» **Records**:
-- Opening Marker --
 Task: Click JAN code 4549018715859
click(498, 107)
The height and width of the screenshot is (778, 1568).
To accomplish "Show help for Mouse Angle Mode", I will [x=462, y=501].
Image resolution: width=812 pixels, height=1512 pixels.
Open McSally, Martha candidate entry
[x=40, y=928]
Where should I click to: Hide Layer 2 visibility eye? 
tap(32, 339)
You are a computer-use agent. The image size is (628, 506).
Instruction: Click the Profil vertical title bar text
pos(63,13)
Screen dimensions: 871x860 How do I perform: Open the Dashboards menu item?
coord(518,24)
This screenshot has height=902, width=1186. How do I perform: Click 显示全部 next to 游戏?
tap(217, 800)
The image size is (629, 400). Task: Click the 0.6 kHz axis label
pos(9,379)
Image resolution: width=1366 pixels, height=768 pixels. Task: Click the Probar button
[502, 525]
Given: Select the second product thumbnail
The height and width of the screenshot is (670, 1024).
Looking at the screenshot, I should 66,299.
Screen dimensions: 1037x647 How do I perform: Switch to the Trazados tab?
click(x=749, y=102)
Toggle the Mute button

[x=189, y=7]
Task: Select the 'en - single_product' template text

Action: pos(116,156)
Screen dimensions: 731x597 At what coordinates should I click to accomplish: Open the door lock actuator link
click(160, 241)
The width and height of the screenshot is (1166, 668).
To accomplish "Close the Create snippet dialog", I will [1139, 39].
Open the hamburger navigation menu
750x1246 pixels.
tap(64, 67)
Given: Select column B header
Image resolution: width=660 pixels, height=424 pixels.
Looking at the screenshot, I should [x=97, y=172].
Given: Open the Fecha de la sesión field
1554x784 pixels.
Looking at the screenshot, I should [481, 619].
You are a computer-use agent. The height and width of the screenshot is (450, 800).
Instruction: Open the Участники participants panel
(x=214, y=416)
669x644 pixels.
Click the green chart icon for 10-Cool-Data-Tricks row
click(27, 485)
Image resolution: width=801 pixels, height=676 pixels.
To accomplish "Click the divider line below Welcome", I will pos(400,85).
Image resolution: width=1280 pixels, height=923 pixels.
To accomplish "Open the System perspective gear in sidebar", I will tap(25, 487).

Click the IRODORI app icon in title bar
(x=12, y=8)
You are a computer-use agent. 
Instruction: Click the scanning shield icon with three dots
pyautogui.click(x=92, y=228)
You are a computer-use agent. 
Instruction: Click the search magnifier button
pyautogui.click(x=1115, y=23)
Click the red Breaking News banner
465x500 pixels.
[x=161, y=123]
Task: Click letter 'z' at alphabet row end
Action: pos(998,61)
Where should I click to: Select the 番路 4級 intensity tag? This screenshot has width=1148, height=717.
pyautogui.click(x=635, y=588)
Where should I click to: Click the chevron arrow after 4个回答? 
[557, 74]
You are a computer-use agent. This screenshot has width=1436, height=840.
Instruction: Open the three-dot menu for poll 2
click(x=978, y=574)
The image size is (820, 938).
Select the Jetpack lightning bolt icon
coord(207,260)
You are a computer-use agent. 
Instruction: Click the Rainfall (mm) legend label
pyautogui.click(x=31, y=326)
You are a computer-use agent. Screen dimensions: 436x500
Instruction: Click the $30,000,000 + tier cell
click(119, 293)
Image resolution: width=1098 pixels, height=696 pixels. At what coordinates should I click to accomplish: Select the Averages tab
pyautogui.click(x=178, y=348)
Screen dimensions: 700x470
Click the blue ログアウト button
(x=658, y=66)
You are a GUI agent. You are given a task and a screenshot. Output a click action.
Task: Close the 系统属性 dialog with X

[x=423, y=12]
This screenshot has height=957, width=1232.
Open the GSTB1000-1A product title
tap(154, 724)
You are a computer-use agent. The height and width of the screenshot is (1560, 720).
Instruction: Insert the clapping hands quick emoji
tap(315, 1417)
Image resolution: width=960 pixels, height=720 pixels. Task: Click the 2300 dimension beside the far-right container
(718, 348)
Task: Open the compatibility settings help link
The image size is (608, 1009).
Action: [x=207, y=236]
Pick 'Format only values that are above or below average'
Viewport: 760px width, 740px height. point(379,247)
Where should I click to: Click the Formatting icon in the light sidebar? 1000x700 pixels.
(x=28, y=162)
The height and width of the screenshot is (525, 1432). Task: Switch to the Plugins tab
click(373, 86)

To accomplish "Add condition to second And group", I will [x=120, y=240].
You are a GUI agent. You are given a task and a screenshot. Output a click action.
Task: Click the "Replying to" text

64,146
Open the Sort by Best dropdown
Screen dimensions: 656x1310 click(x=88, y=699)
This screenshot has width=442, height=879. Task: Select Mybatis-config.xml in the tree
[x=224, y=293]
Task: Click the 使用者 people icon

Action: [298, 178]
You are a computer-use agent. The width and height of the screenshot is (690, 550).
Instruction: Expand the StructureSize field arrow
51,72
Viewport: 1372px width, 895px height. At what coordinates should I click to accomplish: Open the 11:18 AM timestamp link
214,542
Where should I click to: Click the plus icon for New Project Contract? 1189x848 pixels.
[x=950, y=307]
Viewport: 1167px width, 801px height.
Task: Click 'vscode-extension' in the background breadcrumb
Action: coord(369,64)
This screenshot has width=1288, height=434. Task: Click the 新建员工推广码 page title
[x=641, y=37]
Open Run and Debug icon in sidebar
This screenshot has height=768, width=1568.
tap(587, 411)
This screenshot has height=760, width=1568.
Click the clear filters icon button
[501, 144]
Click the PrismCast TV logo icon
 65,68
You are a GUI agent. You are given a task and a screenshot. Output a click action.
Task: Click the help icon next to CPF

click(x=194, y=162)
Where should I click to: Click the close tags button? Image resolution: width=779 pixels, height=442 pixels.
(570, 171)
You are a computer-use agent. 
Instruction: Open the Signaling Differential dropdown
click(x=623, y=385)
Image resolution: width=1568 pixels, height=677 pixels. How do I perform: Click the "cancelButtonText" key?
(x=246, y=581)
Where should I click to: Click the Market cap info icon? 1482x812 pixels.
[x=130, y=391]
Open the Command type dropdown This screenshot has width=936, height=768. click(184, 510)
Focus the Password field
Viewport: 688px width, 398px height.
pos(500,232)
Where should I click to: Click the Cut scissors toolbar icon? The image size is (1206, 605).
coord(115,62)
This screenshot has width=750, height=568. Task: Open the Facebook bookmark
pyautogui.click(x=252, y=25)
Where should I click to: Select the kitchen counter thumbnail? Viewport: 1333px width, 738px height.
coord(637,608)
-- Closing Marker --
» **Problem**: Return all of the entries word for word.

» **Output for this exercise**:
 Task: Click JAN code 4549018715859
click(498, 107)
The height and width of the screenshot is (778, 1568).
To accomplish "Show help for Mouse Angle Mode", I will [x=462, y=501].
Image resolution: width=812 pixels, height=1512 pixels.
Open McSally, Martha candidate entry
[x=40, y=928]
Where should I click to: Hide Layer 2 visibility eye? 
tap(32, 339)
You are a computer-use agent. The image size is (628, 506).
Instruction: Click the Profil vertical title bar text
pos(63,13)
Screen dimensions: 871x860 How do I perform: Open the Dashboards menu item?
coord(518,24)
This screenshot has height=902, width=1186. How do I perform: Click 显示全部 next to 游戏?
tap(217, 800)
The image size is (629, 400). Task: Click the 0.6 kHz axis label
pos(9,379)
Image resolution: width=1366 pixels, height=768 pixels. Task: Click the Probar button
[502, 525]
Given: Select the second product thumbnail
The height and width of the screenshot is (670, 1024).
Looking at the screenshot, I should 66,299.
Screen dimensions: 1037x647 How do I perform: Switch to the Trazados tab?
click(x=749, y=102)
Toggle the Mute button

[x=189, y=7]
Task: Select the 'en - single_product' template text

Action: pos(116,156)
Screen dimensions: 731x597 At what coordinates should I click to accomplish: Open the door lock actuator link
click(160, 241)
The width and height of the screenshot is (1166, 668).
To accomplish "Close the Create snippet dialog", I will [1139, 39].
Open the hamburger navigation menu
750x1246 pixels.
tap(64, 67)
Given: Select column B header
Image resolution: width=660 pixels, height=424 pixels.
Looking at the screenshot, I should [x=97, y=172].
Given: Open the Fecha de la sesión field
1554x784 pixels.
Looking at the screenshot, I should [481, 619].
You are a computer-use agent. The height and width of the screenshot is (450, 800).
Instruction: Open the Участники participants panel
(x=214, y=416)
669x644 pixels.
Click the green chart icon for 10-Cool-Data-Tricks row
click(27, 485)
Image resolution: width=801 pixels, height=676 pixels.
To accomplish "Click the divider line below Welcome", I will pos(400,85).
Image resolution: width=1280 pixels, height=923 pixels.
To accomplish "Open the System perspective gear in sidebar", I will tap(25, 487).

Click the IRODORI app icon in title bar
(x=12, y=8)
You are a computer-use agent. 
Instruction: Click the scanning shield icon with three dots
pyautogui.click(x=92, y=228)
You are a computer-use agent. 
Instruction: Click the search magnifier button
pyautogui.click(x=1115, y=23)
Click the red Breaking News banner
465x500 pixels.
[x=161, y=123]
Task: Click letter 'z' at alphabet row end
Action: pos(998,61)
Where should I click to: Select the 番路 4級 intensity tag? This screenshot has width=1148, height=717.
pyautogui.click(x=635, y=588)
Where should I click to: Click the chevron arrow after 4个回答? 
[557, 74]
You are a computer-use agent. This screenshot has width=1436, height=840.
Instruction: Open the three-dot menu for poll 2
click(x=978, y=574)
The image size is (820, 938).
Select the Jetpack lightning bolt icon
coord(207,260)
You are a computer-use agent. 
Instruction: Click the Rainfall (mm) legend label
pyautogui.click(x=31, y=326)
You are a computer-use agent. Screen dimensions: 436x500
Instruction: Click the $30,000,000 + tier cell
click(119, 293)
Image resolution: width=1098 pixels, height=696 pixels. At what coordinates should I click to accomplish: Select the Averages tab
pyautogui.click(x=178, y=348)
Screen dimensions: 700x470
Click the blue ログアウト button
(x=658, y=66)
You are a GUI agent. You are given a task and a screenshot. Output a click action.
Task: Close the 系统属性 dialog with X

[x=423, y=12]
This screenshot has height=957, width=1232.
Open the GSTB1000-1A product title
tap(154, 724)
You are a computer-use agent. The height and width of the screenshot is (1560, 720).
Instruction: Insert the clapping hands quick emoji
tap(315, 1417)
Image resolution: width=960 pixels, height=720 pixels. Task: Click the 2300 dimension beside the far-right container
(718, 348)
Task: Open the compatibility settings help link
The image size is (608, 1009).
Action: [x=207, y=236]
Pick 'Format only values that are above or below average'
Viewport: 760px width, 740px height. point(379,247)
Where should I click to: Click the Formatting icon in the light sidebar? 1000x700 pixels.
(x=28, y=162)
The height and width of the screenshot is (525, 1432). Task: Switch to the Plugins tab
click(373, 86)

To accomplish "Add condition to second And group", I will [x=120, y=240].
You are a GUI agent. You are given a task and a screenshot. Output a click action.
Task: Click the "Replying to" text

64,146
Open the Sort by Best dropdown
Screen dimensions: 656x1310 click(x=88, y=699)
This screenshot has width=442, height=879. Task: Select Mybatis-config.xml in the tree
[x=224, y=293]
Task: Click the 使用者 people icon

Action: [298, 178]
You are a computer-use agent. The width and height of the screenshot is (690, 550).
Instruction: Expand the StructureSize field arrow
51,72
Viewport: 1372px width, 895px height. At what coordinates should I click to accomplish: Open the 11:18 AM timestamp link
214,542
Where should I click to: Click the plus icon for New Project Contract? 1189x848 pixels.
[x=950, y=307]
Viewport: 1167px width, 801px height.
Task: Click 'vscode-extension' in the background breadcrumb
Action: coord(369,64)
This screenshot has width=1288, height=434. Task: Click the 新建员工推广码 page title
[x=641, y=37]
Open Run and Debug icon in sidebar
This screenshot has height=768, width=1568.
tap(587, 411)
This screenshot has height=760, width=1568.
Click the clear filters icon button
[501, 144]
Click the PrismCast TV logo icon
 65,68
You are a GUI agent. You are given a task and a screenshot. Output a click action.
Task: Click the help icon next to CPF

click(x=194, y=162)
Where should I click to: Click the close tags button? Image resolution: width=779 pixels, height=442 pixels.
(570, 171)
You are a computer-use agent. 
Instruction: Open the Signaling Differential dropdown
click(x=623, y=385)
Image resolution: width=1568 pixels, height=677 pixels. How do I perform: Click the "cancelButtonText" key?
(x=246, y=581)
Where should I click to: Click the Market cap info icon? 1482x812 pixels.
[x=130, y=391]
Open the Command type dropdown This screenshot has width=936, height=768. click(184, 510)
Focus the Password field
Viewport: 688px width, 398px height.
pos(500,232)
Where should I click to: Click the Cut scissors toolbar icon? The image size is (1206, 605).
coord(115,62)
This screenshot has width=750, height=568. Task: Open the Facebook bookmark
pyautogui.click(x=252, y=25)
Where should I click to: Select the kitchen counter thumbnail? Viewport: 1333px width, 738px height.
coord(637,608)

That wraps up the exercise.